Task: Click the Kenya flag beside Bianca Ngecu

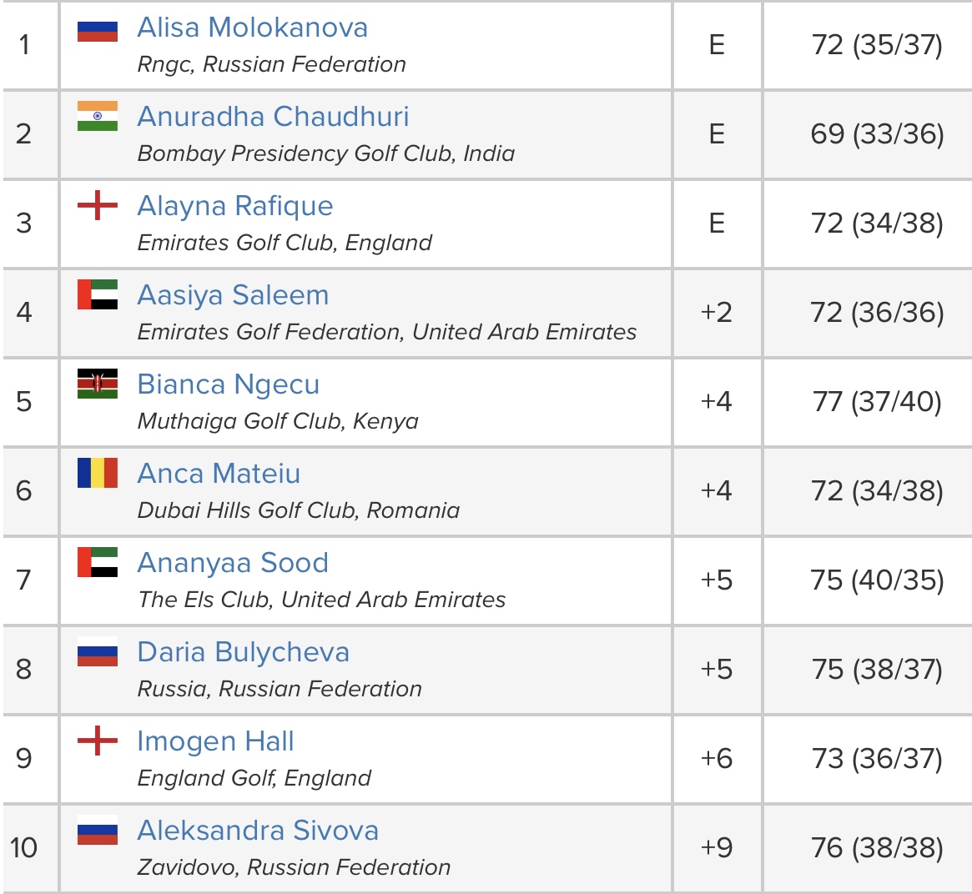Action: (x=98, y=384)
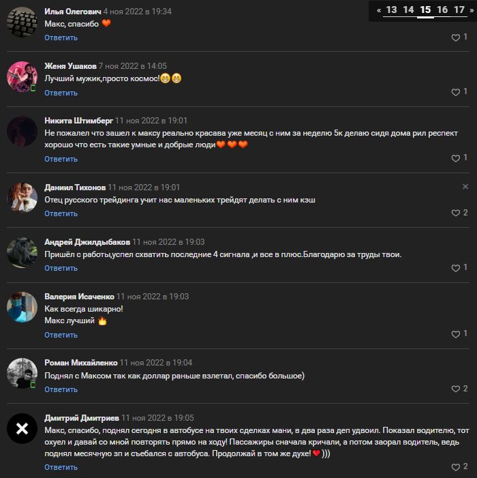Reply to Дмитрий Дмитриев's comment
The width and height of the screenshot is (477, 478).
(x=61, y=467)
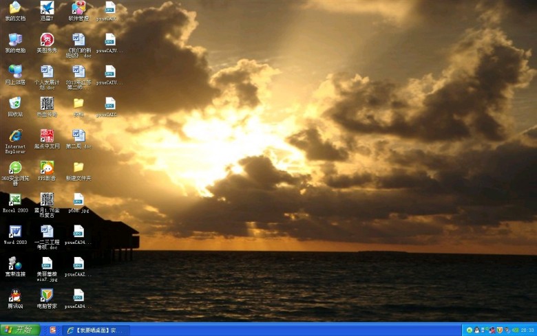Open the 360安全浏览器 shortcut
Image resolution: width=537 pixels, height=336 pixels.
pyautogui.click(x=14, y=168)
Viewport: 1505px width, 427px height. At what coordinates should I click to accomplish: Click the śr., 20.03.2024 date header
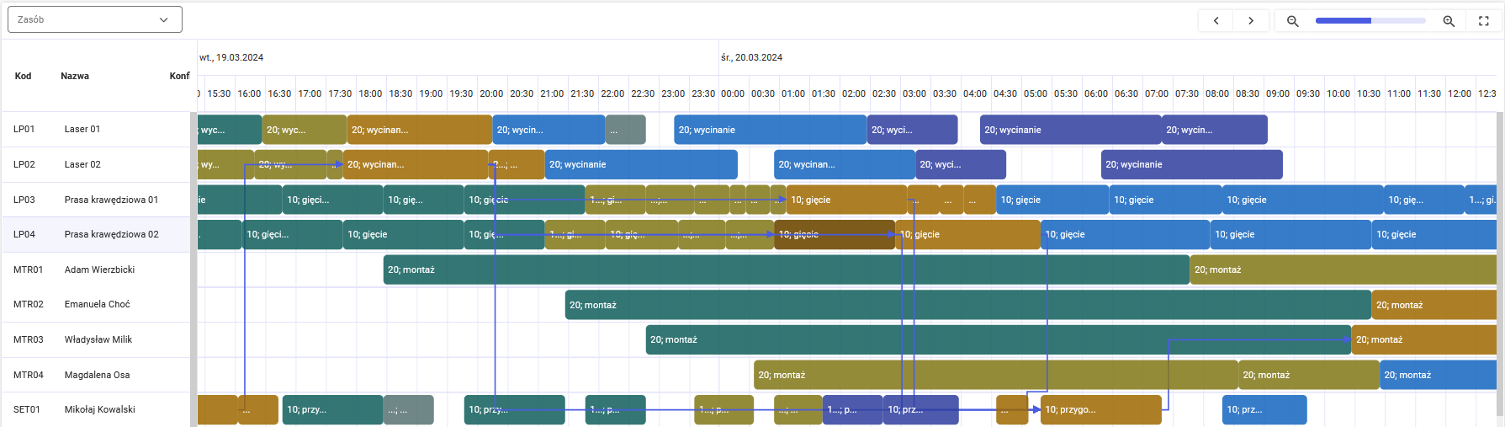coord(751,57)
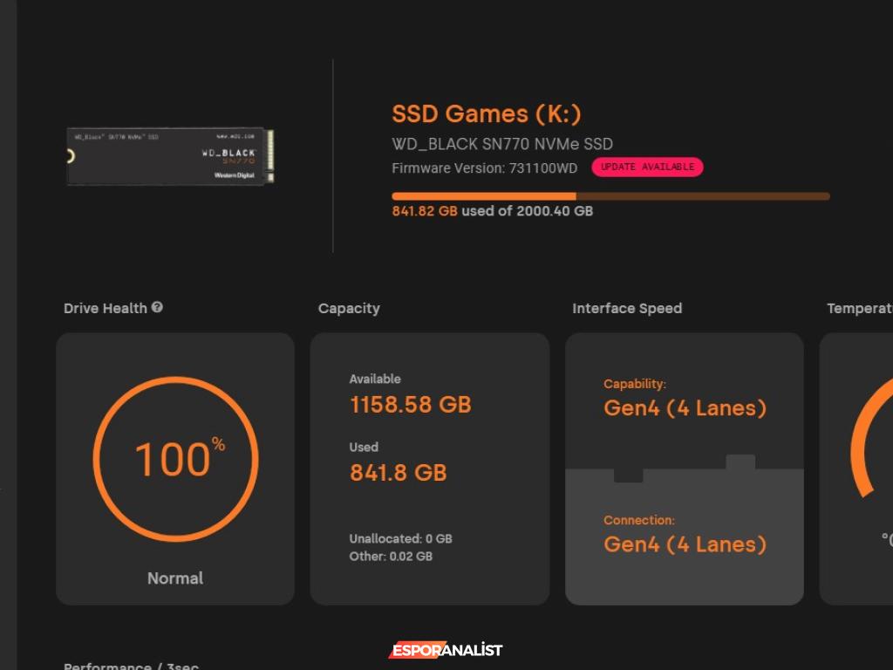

****

# [Work to complete]
The data above needs to be retyped exactly, with the images left out.

# [Exercise result]
Task: Click the Kenya flag beside Bianca Ngecu

Action: (x=98, y=384)
Reply to Дмитрий Дмитриев's comment
The width and height of the screenshot is (477, 478).
(x=61, y=467)
Open the 360安全浏览器 shortcut
Image resolution: width=537 pixels, height=336 pixels.
pyautogui.click(x=14, y=168)
Viewport: 1505px width, 427px height. At what coordinates should I click to accomplish: Click the śr., 20.03.2024 date header
coord(751,57)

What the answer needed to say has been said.